Return, word for word, the stretch of entries from the very start through the line containing "pos(275,380)", and nothing more.

(Word and element location records)
----------------------------------------

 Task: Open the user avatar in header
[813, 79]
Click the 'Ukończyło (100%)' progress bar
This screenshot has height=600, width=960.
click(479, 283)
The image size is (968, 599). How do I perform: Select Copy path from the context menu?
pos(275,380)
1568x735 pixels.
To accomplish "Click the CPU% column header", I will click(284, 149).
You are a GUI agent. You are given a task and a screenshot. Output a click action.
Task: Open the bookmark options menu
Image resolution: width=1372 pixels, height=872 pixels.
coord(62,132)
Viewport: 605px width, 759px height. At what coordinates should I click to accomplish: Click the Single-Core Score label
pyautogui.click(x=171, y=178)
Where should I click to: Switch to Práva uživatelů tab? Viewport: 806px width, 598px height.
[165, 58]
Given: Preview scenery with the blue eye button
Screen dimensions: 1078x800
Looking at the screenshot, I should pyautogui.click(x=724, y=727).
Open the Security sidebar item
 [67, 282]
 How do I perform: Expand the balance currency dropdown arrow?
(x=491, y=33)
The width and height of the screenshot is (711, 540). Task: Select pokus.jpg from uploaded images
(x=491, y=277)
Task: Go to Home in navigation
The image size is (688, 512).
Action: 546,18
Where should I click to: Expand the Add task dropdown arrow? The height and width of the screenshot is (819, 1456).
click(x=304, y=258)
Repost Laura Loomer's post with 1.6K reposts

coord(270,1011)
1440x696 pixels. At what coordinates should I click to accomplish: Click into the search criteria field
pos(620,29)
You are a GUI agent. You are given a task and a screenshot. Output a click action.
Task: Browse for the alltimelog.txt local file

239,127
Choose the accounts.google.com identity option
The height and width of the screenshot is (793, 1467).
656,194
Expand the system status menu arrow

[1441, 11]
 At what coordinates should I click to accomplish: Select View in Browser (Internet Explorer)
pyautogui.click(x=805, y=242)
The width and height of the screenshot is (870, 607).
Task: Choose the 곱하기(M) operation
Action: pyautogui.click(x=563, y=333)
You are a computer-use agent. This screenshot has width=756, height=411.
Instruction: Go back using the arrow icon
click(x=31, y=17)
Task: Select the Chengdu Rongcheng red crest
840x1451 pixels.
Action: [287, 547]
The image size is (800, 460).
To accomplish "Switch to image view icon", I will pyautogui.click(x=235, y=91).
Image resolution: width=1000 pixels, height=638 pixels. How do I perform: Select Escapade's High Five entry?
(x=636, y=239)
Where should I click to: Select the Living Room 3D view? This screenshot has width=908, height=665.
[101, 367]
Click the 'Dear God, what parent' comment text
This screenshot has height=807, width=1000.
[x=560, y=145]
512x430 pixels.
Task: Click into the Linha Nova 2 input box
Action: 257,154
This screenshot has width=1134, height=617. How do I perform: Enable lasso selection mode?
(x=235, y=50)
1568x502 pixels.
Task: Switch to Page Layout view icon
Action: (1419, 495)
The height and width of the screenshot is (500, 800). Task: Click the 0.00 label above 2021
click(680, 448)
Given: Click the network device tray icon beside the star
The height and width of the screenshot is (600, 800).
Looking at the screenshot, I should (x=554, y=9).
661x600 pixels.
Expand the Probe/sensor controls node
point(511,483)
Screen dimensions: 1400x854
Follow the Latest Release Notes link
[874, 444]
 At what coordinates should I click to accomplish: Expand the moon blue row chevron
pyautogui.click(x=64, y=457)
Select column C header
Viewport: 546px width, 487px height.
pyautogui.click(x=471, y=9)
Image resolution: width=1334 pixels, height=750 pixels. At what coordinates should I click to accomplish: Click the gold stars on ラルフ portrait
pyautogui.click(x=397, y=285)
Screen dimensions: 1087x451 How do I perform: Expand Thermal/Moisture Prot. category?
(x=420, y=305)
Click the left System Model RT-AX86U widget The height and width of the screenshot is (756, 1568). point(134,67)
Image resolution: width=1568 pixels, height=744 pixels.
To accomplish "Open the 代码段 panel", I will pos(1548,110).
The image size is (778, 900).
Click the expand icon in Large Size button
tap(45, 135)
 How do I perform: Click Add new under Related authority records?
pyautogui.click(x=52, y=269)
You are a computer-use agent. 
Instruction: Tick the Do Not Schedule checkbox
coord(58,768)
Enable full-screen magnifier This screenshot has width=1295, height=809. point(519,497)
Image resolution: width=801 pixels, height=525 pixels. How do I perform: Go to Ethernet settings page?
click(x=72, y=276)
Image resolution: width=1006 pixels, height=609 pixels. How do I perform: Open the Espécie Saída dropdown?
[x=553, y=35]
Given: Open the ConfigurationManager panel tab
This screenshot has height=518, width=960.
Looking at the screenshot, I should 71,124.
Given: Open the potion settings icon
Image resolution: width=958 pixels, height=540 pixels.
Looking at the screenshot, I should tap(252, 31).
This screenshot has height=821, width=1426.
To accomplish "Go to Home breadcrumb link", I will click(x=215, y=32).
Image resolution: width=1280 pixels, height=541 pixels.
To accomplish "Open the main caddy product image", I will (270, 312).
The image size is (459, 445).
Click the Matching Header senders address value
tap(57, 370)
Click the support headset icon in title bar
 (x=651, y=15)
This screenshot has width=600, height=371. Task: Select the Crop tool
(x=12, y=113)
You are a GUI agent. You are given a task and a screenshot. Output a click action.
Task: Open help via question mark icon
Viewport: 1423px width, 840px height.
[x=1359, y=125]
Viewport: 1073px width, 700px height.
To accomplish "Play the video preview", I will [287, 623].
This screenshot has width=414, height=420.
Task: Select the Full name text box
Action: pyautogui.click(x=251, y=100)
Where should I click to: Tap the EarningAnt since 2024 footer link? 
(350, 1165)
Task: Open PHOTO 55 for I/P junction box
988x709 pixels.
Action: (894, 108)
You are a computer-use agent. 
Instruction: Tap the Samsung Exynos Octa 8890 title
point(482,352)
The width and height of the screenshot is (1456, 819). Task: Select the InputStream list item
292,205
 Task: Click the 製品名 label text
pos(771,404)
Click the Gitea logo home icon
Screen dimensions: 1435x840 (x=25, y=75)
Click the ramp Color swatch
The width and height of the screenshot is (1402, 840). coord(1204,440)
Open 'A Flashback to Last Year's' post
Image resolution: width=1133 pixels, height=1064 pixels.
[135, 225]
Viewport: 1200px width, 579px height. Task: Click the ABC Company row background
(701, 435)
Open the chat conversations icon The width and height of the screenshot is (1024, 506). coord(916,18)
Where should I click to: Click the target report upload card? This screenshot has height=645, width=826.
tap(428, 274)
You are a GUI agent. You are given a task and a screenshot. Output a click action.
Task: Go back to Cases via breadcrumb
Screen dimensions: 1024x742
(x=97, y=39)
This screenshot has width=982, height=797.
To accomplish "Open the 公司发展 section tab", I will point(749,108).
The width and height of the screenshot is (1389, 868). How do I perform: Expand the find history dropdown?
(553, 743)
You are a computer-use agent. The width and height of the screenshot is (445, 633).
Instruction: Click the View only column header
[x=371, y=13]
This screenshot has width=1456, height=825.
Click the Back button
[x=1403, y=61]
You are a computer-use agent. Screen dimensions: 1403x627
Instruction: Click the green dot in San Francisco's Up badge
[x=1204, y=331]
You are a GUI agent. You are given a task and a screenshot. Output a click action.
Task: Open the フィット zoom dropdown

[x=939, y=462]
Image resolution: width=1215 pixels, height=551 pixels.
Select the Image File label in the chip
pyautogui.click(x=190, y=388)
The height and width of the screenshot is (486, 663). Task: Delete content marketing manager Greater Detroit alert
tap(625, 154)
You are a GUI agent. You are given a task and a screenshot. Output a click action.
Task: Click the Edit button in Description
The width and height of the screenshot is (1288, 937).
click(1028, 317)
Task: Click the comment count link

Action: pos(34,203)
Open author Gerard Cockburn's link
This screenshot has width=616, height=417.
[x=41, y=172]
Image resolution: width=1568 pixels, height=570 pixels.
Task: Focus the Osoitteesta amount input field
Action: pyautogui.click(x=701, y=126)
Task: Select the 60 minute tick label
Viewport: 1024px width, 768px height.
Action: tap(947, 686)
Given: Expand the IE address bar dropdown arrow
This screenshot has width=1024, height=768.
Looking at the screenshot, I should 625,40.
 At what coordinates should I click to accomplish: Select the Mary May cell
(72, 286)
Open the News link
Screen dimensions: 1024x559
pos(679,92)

----------------------------------------

RESULT BELOW:
 Task: Open the user avatar in header
[813, 79]
Click the 'Ukończyło (100%)' progress bar
This screenshot has height=600, width=960.
click(479, 283)
The image size is (968, 599). How do I perform: Select Copy path from the context menu?
pos(275,380)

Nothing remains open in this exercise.